What safety stock is and is not.
Safety stock is the inventory you hold beyond what you expect to need during normal lead time. It exists to absorb two kinds of variability: demand variability (sometimes you sell more than average) and lead time variability (sometimes the supplier takes longer than promised). When everything is exactly average, safety stock sits idle. When something goes off, it covers you until the next replenishment lands.
It is not a forecast buffer for general optimism. It is not a hedge against catastrophic supplier failure. It is not extra stock for a known seasonal peak (that goes into the cycle stock, not safety). Safety stock is a statistical buffer for normal variability, sized by formula, not gut.
The variance-based formula.
Standard safety stock formula: SS = z × σ_d × √L, where z is the z-score for your desired service level, σ_d is the standard deviation of daily demand, and L is the lead time in days. Example: 95% service level (z = 1.65), demand std dev 5 units/day, lead time 9 days. SS = 1.65 × 5 × 3 = 25 units.
For more accuracy when lead time itself varies, use SS = z × √(L × σ_d² + d² × σ_L²), where d is mean demand and σ_L is standard deviation of lead time. This is more conservative and matters when supplier reliability is poor — common with international suppliers or smaller domestic ones.
- z-score for 90% = 1.28, 95% = 1.65, 98% = 2.05, 99% = 2.33
- σ_d = standard deviation of daily demand from at least 3-6 months of history
- L = mean lead time from supplier, in days
- σ_L = standard deviation of lead time, computed from supplier history
Picking the right service level.
Service level is the probability of not stocking out during a replenishment cycle. 95% is the default for most growing businesses — meaning 1 in 20 cycles you might run out briefly. 98% is appropriate for critical items where stockouts cost customer relationships. 99% is for genuinely critical pharma, medical devices, regulated items.
Higher service level costs more safety stock — the relationship is non-linear. Going from 95% to 99% roughly doubles safety stock for the same demand pattern. The decision is a trade-off between stockout cost (lost sales, lost relationships) and carrying cost (cash tied up, expiry risk, space). For most SKUs, 95% is the sweet spot.
A worked example: a items.
A Phoenix pharmacy chain analyses an A-class antibiotic. Daily sales over 6 months: mean 22 units, standard deviation 6.5 units. Supplier lead time: mean 4 days, standard deviation 1 day. Service level target: 98% (z = 2.05).
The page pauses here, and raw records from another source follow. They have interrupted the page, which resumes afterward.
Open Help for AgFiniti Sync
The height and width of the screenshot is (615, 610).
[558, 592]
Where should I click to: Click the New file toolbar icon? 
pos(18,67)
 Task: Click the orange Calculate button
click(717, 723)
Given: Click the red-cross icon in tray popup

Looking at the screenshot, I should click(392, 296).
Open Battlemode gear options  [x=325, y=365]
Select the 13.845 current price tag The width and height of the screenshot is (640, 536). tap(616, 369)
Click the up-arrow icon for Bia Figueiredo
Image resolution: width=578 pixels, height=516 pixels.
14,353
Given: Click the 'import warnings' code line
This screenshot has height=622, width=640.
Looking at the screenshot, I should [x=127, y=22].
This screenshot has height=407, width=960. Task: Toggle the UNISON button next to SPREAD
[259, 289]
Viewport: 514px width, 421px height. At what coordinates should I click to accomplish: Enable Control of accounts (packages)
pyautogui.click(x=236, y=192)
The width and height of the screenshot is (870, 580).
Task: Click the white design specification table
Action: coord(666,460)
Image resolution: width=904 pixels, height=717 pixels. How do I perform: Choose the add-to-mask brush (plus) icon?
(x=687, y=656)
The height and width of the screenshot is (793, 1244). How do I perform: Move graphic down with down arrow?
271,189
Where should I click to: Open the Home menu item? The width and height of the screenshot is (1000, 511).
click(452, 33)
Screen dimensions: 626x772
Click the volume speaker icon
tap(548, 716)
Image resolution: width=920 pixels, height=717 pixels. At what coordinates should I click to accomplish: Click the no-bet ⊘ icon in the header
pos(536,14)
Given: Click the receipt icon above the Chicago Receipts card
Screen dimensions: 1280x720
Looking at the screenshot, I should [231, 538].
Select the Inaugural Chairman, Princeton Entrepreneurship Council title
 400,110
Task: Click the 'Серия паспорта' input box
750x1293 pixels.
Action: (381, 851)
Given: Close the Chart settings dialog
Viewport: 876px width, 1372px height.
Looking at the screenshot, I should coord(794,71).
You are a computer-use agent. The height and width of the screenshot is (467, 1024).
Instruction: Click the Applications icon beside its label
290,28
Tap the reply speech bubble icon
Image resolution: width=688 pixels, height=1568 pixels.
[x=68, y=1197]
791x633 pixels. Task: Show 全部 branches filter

Simple formula: SS = 2.05 × 6.5 × √4 = 26.6, round to 27 units. With variable lead time: SS = 2.05 × √(4 × 6.5² + 22² × 1²) = 2.05 × √(169 + 484) = 2.05 × 25.6 = 52.4, round to 53. The variable lead time formula gives nearly double the safety stock — which is right, because supplier unreliability is a real risk that simple SS does not capture. Most ERPs default to simple SS; the better ones support both.
When the formula breaks down.
New SKUs with no demand history: no formula works. Default to 30 days of expected demand for the first 90 days, then re-compute from actual data. Highly seasonal items: use seasonally-adjusted demand windows, not annual averages. Promotional periods: exclude from the demand history before computing variance.
Items with clearly bimodal demand (sometimes 0/day, sometimes 50/day with no middle): standard formula gives wrong answers. Use min-max with very generous max, or move to vendor-managed inventory if the supplier will play. Trying to formula-set safety stock on these items overstocks during slow periods and stocks out during peaks.
Reviewing and updating safety stock.
Set safety stock once and forget = wrong. Demand patterns change. Suppliers get better or worse at lead time. Service level requirements shift with market position. Review safety stock per SKU per branch quarterly, more often for fast-moving categories.
A useful trigger: if a SKU has stocked out twice in 6 months, the safety stock is too low or the service level target was wrong. If a SKU has had no stockout in 24 months and consistently over 60 days of cover, the safety stock is too high. Both directions need adjustment. Most ERPs can flag these patterns automatically — Nonari does so on a weekly recompute and surfaces SKUs that need attention.
How nonari computes safety stock.
Nonari computes safety stock per SKU per branch on a weekly cadence. Inputs: trailing 13-week daily demand history (excluding zero-demand days for slow movers), supplier lead time history, configured service level (default 95%, configurable per ABC class). The formula handles both fixed and variable lead time, depending on data availability.
Suggested safety stock is shown alongside the current setting. Manager review confirms or overrides; overrides are logged with reasons so the next planner understands the history. The system does not silently change values — it suggests, you decide. This matters for accountability and for keeping the planner connected to the why behind the numbers.